—"¿Qué te ocurre, mi amor?" —preguntó ella con la delicadeza que la caracterizaba.
—"Nada" —dijo él, lanzando una mirada asesina al grupo que se encontraba repanchingado en el sofá.
—"No, algo te pasa, mi vida" —dijo ella, acercándose suavemente a él. —"Sé cuando te sientes incómodo y ahora mismo pareces un lobo enjaulado" —refirió ella, besándole con paciencia.
—"No quiero preocuparte" —respondió él, aún más enervado; los veía reírse mirando hacia ellos.
— Me voy a enterar y sabes que te lo puedo sacar con ternura "—respondió ella, explayándose con un apetecible beso.
—"Son ellos, no pegan un palo al agua, y soy yo quien tiene que sacar las castañas del fuego". —Termino por estallar, completamente superado por el amor que ella le daba.
Tranquilo, mi rey. Yo los voy a poner firmes. Tú eres mi amor y nadie se atreve a utilizarte si no soy yo. Después te compensaré, mi adorable guardián. Le respondió ella con voz melosa.

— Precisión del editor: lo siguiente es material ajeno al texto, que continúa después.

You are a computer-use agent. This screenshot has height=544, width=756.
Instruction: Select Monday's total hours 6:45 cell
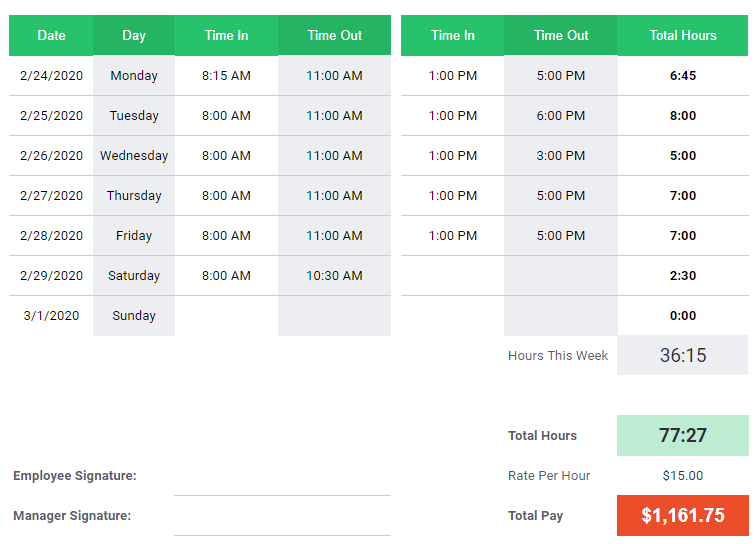pyautogui.click(x=683, y=76)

En cuanto la vieron dirigirse hacia ellos, salieron escopetados; sabían cómo se las gastaba: era de armas tomar. En lo que se refería a él, era intransigente; nadie podía tocarlo.

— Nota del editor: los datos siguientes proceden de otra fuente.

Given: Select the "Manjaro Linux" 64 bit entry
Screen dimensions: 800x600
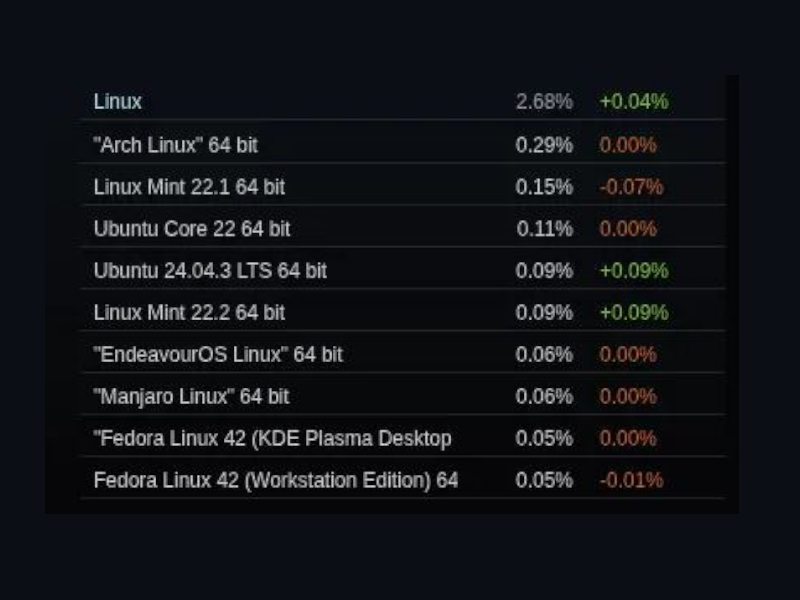Looking at the screenshot, I should tap(191, 397).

—"No huyáis, que es peor, y sé dónde vivís", les grité, saliendo tras de ellos. —"Os vais a enterar si volvéis a mandarle a otra misión, os capó, ¿me oís?"
La oí gritarles. Media hora después, ella volvió con dulce sonrisa y les preguntó: "¿Dónde nos hemos quedado, mi querubín de ojos azules?"
Él la miró como solo él sabía hacerlo, y ella se derritió. Lo cogió de la mano y se lo llevó a su dormitorio. La noche se presentaba intensa y apasionada.